== Segment start ==
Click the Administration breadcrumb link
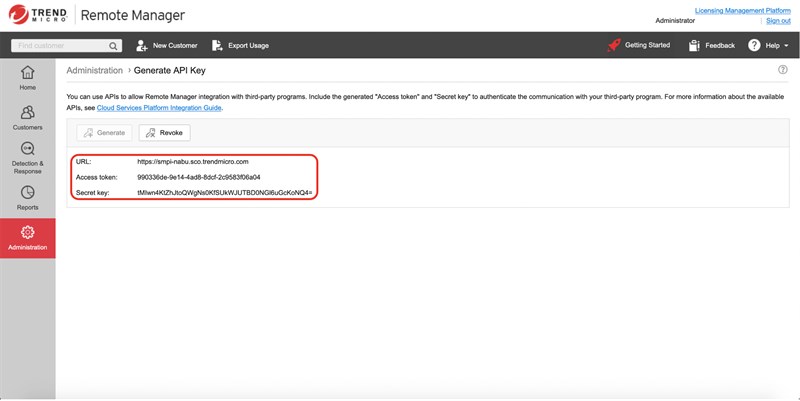 click(94, 71)
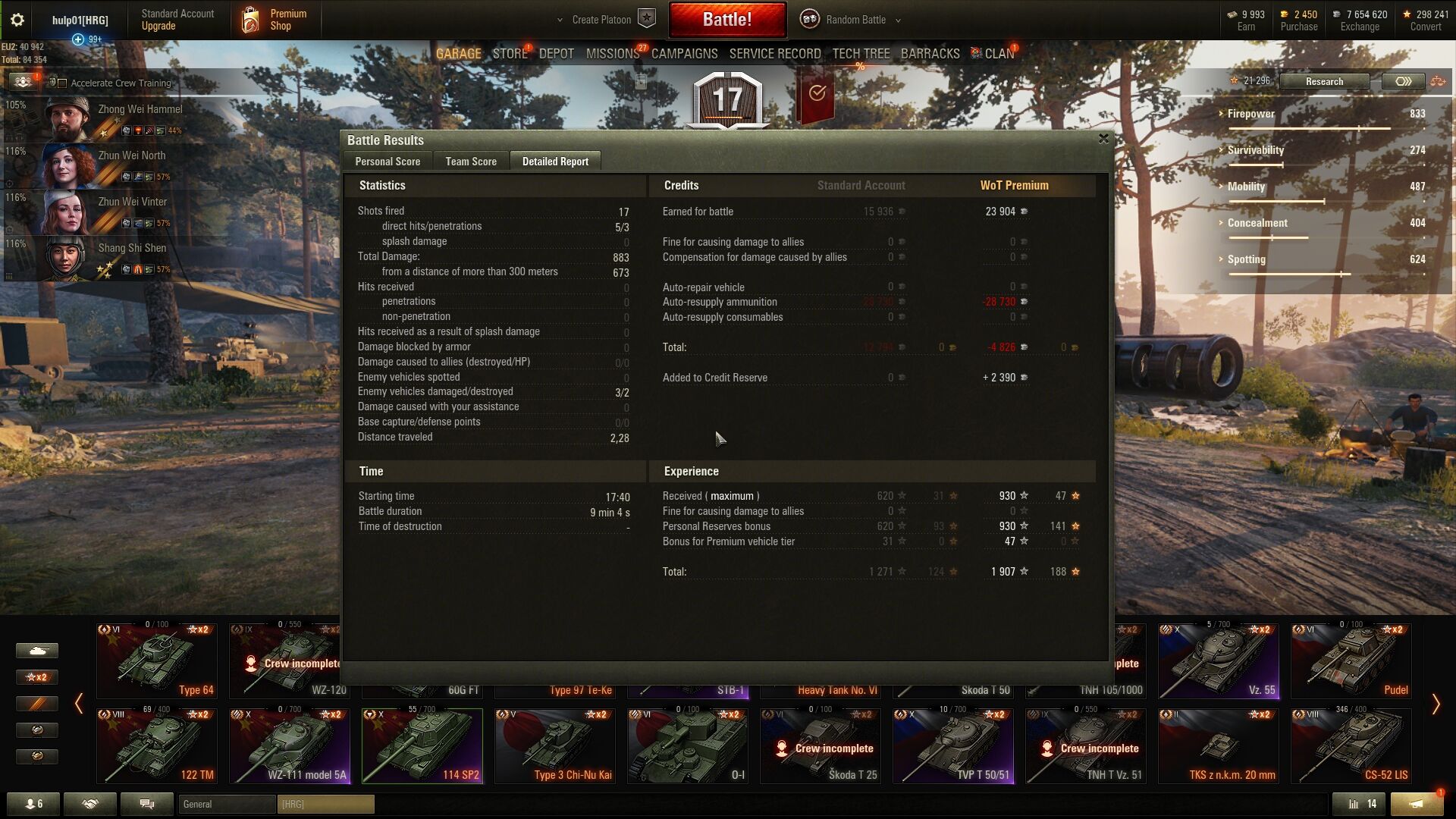Click the Create Platoon star icon
The width and height of the screenshot is (1456, 819).
tap(646, 19)
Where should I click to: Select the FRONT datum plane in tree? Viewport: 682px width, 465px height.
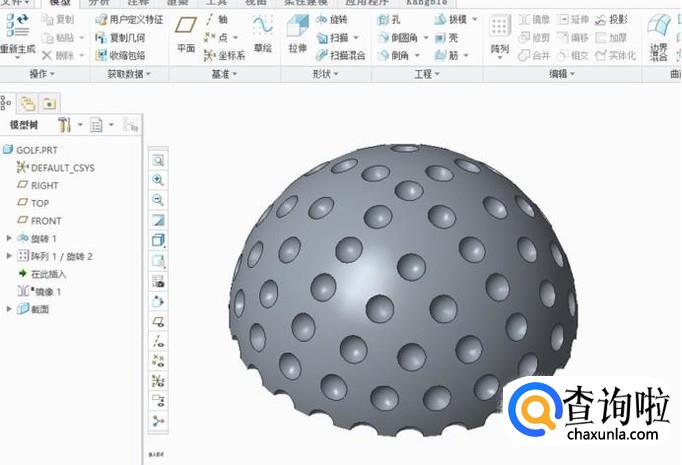point(45,220)
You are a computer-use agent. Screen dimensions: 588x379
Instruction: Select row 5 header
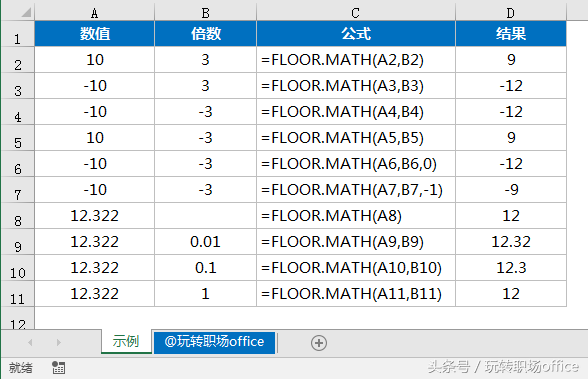click(18, 138)
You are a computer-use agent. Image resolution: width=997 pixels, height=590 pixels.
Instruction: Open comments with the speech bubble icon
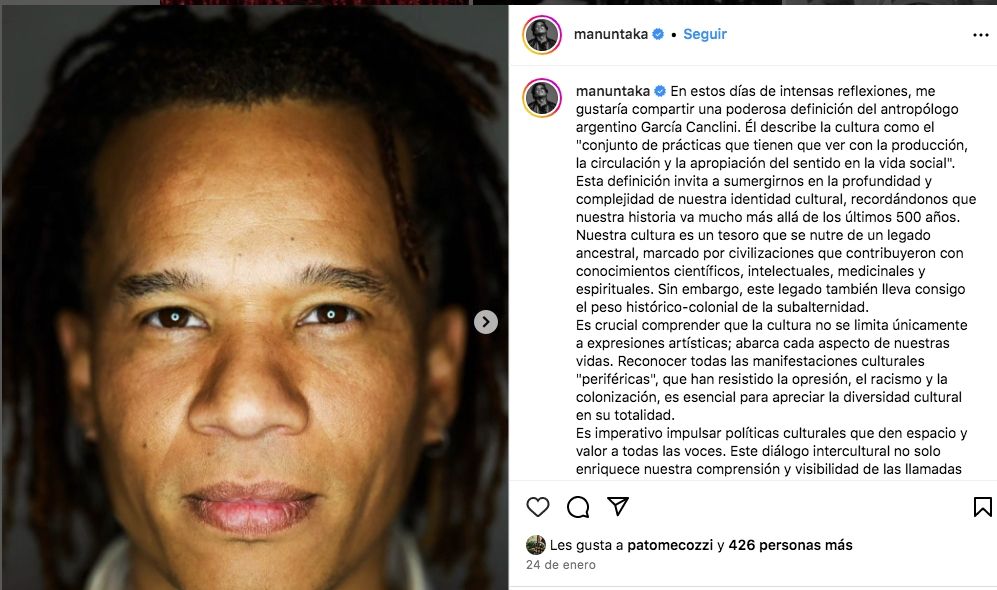[x=578, y=507]
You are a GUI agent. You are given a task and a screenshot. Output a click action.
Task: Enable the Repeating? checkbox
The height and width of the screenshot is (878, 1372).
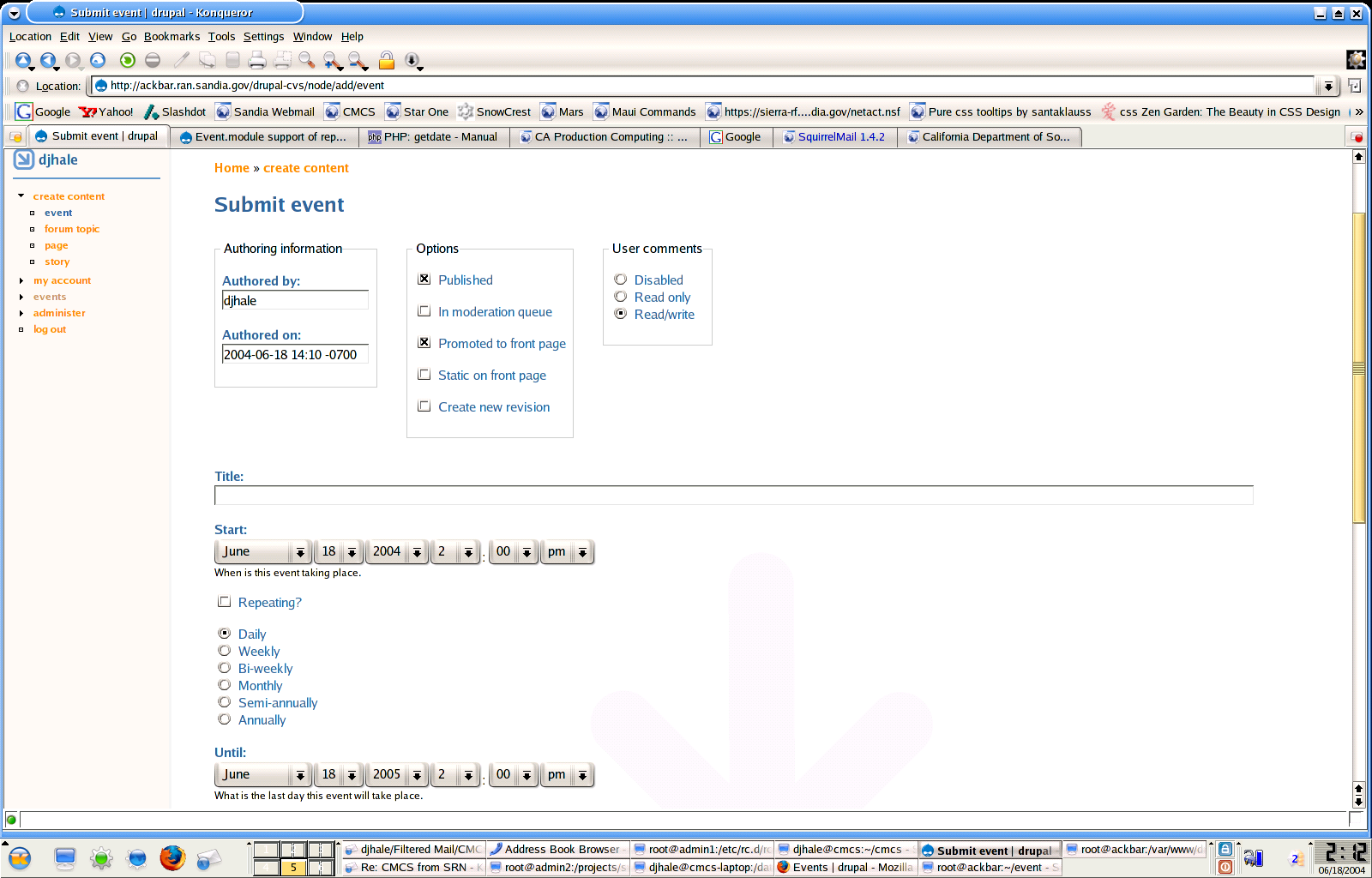[x=225, y=602]
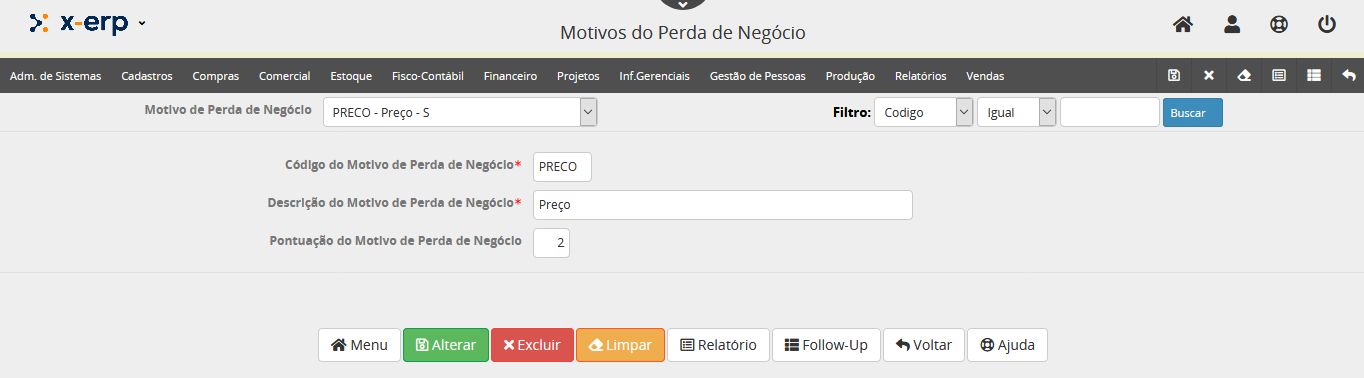
Task: Click the lifebuoy support icon in header
Action: [1279, 25]
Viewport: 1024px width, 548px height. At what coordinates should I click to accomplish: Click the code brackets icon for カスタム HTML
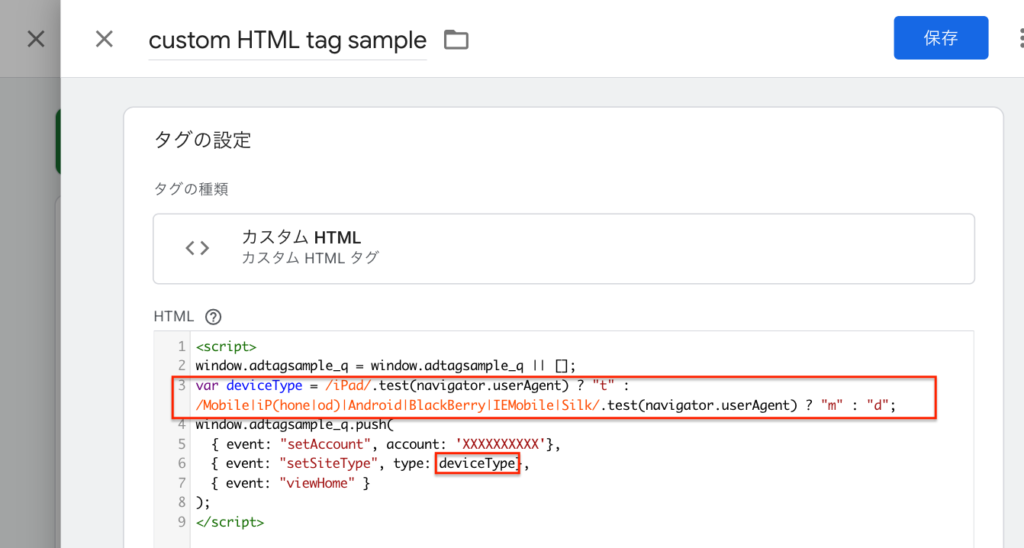197,247
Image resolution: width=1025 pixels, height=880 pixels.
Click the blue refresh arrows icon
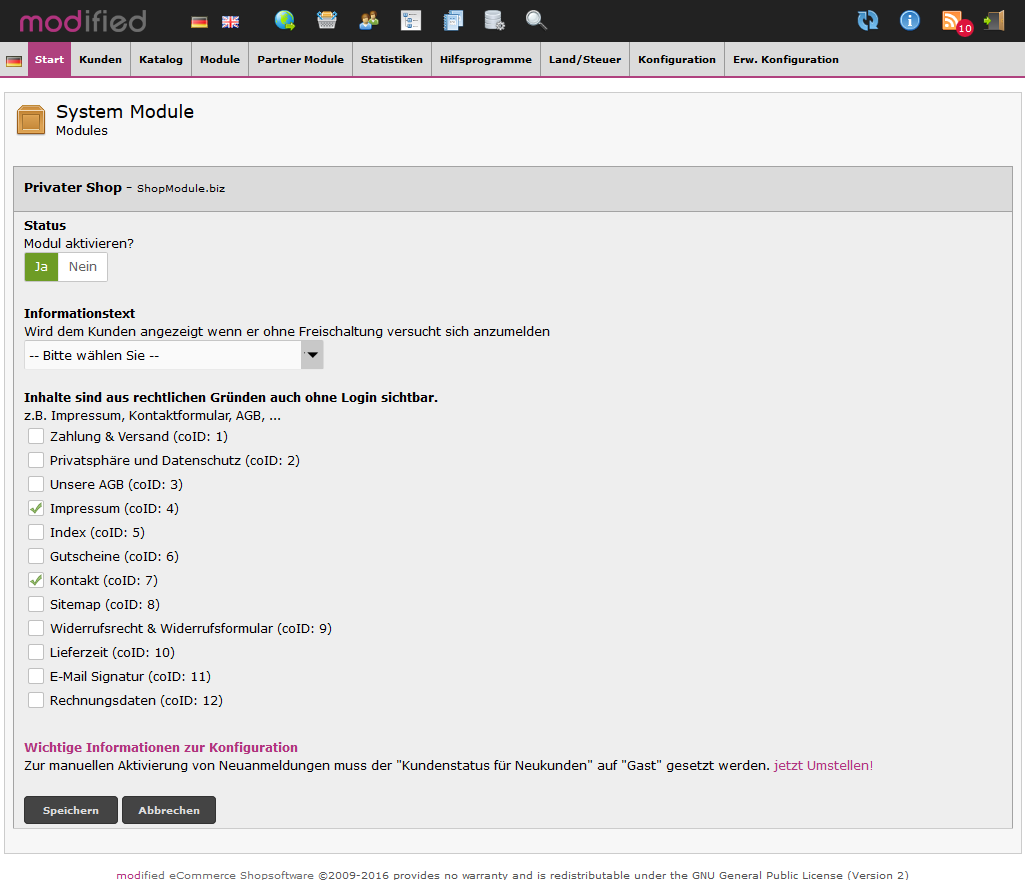tap(868, 20)
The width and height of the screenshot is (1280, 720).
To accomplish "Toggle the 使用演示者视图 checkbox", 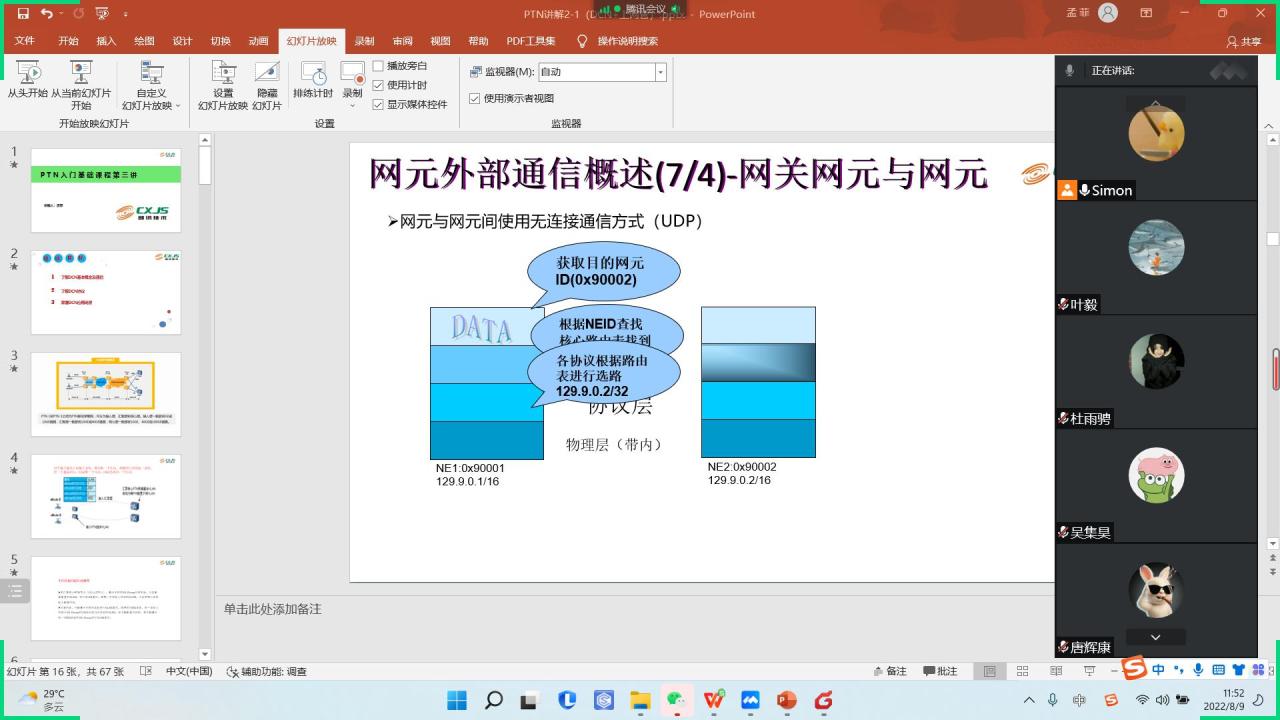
== Segment end ==
▶ _REQUIRED ACTION_: Every line of the listing should be repeated exactly; no picture should appear.

▶ _EXPECTED ANSWER_:
Click the Administration breadcrumb link
 click(94, 71)
Click the Create Platoon star icon
The width and height of the screenshot is (1456, 819).
tap(646, 19)
Where should I click to: Select the FRONT datum plane in tree? Viewport: 682px width, 465px height.
point(45,220)
You are a computer-use agent. Screen dimensions: 588x379
Instruction: Select row 5 header
click(18, 138)
You are a computer-use agent. Image resolution: width=997 pixels, height=590 pixels.
Instruction: Open comments with the speech bubble icon
[x=578, y=507]
You are a GUI agent. You are given a task and a screenshot. Output a click action.
Task: Enable the Repeating? checkbox
The height and width of the screenshot is (878, 1372).
[x=225, y=602]
Task: Click the lifebuoy support icon in header
Action: [1279, 25]
Viewport: 1024px width, 548px height. At what coordinates should I click to accomplish: Click the code brackets icon for カスタム HTML
197,247
Image resolution: width=1025 pixels, height=880 pixels.
Click the blue refresh arrows icon
tap(868, 20)
The width and height of the screenshot is (1280, 720).
To accomplish "Toggle the 使用演示者视图 checkbox", 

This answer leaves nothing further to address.